Chicken Liver Mousse
Published by Knopf
The following mousse may be packed into a decorative jar and used as a spread for cocktail appetizers, or molded in aspic for an hors d’oeuvre. It is easy to make in an electric blender; if you do not have one, purée the liver in a meat grinder or food mill.
Total Timeunder 4 hours
Make Ahead RecipeYes
OccasionBuffet, Casual Dinner Party, Cocktail Party
Recipe Courseappetizer, hors d'oeuvre
Dietary Considerationgluten-free, peanut free, soy free, tree nut free
Taste and Texturecreamy, meaty, rich, savory, spiced, winey
Type of Dishdip/spread
- 1 lb or about 2 cups chicken livers
- 2 Tb minced shallots or green onions
- 2 Tb butter
- 1/3 cup Madeira or cognac
- ¼ cup whipping cream
- ½ tsp salt
- 1/8 tsp allspice
- 1/8 tsp pepper
- Pinch of thyme
- ½ cup (4 ounces) melted butter
- Salt and pepper
- A skillet
- An electric blender
- A fairly fine-meshed sieve
- A wooden spoon
- A decorative bowl or jar
- Waxed paper
Look the livers over and remove any greenish or blackish spots. Cut the livers into ½-inch pieces.
Sauté with the shallots or green onions in hot butter for 2 to 3 minutes, until the livers are just stiffened, but still rosy inside. Scrape into the blender jar.

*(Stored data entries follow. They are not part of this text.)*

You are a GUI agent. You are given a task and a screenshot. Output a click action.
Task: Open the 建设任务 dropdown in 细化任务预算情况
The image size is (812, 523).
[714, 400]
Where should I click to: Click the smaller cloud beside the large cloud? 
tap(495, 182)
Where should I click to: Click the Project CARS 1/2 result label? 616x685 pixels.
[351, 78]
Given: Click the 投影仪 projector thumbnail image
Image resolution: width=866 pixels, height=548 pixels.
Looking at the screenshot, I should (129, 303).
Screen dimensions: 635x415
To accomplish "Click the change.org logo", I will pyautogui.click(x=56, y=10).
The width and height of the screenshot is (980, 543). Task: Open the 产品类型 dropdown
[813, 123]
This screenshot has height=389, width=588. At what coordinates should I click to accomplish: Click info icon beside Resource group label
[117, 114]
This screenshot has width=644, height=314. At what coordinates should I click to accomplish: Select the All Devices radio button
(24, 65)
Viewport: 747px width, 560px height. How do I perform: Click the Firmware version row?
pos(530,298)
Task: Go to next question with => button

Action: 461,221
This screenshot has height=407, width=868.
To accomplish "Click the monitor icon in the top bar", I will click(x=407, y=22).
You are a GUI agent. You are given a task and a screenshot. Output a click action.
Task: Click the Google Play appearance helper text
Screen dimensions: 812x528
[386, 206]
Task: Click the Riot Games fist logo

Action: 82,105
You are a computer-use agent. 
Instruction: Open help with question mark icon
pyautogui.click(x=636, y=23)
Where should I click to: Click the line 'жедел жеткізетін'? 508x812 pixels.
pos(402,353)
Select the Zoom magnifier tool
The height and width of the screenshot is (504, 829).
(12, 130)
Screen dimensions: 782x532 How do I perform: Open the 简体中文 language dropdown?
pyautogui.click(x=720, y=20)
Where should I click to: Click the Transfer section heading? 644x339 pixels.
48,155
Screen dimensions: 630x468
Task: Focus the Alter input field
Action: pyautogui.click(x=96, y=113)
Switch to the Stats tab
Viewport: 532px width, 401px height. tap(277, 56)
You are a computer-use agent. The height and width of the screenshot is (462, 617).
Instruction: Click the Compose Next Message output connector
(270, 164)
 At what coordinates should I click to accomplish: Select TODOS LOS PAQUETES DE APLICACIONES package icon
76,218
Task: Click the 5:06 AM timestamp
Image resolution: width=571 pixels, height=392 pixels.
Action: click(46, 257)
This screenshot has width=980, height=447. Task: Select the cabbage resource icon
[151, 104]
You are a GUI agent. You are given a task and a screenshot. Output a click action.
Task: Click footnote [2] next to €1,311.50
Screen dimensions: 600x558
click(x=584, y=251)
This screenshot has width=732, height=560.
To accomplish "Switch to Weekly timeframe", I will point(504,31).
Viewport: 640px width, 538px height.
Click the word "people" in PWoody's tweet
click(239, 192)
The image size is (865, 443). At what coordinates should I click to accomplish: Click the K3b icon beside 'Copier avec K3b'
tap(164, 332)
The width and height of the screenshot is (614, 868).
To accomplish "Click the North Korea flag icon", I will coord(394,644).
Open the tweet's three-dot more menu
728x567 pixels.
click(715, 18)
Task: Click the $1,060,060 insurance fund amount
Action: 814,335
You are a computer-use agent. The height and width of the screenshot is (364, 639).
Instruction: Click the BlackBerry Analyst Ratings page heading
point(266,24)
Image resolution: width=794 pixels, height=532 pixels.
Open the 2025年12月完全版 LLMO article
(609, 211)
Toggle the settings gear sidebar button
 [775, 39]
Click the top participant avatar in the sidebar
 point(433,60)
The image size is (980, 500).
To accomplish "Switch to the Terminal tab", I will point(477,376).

Pour the wine or cognac into the sauté pan and boil it down rapidly until it has reduced to 3 tablespoons. Scrape it into the blender jar.
Add the cream and seasonings to the blender jar. Cover and blend at top speed for several seconds until the liver is a smooth paste.
Then add the melted butter and blend several seconds more.
Force the mixture through the sieve and taste carefully for seasoning.
Pack into the bowl or jar, cover with waxed paper, and chill for 2 to 3 hours before unmolding.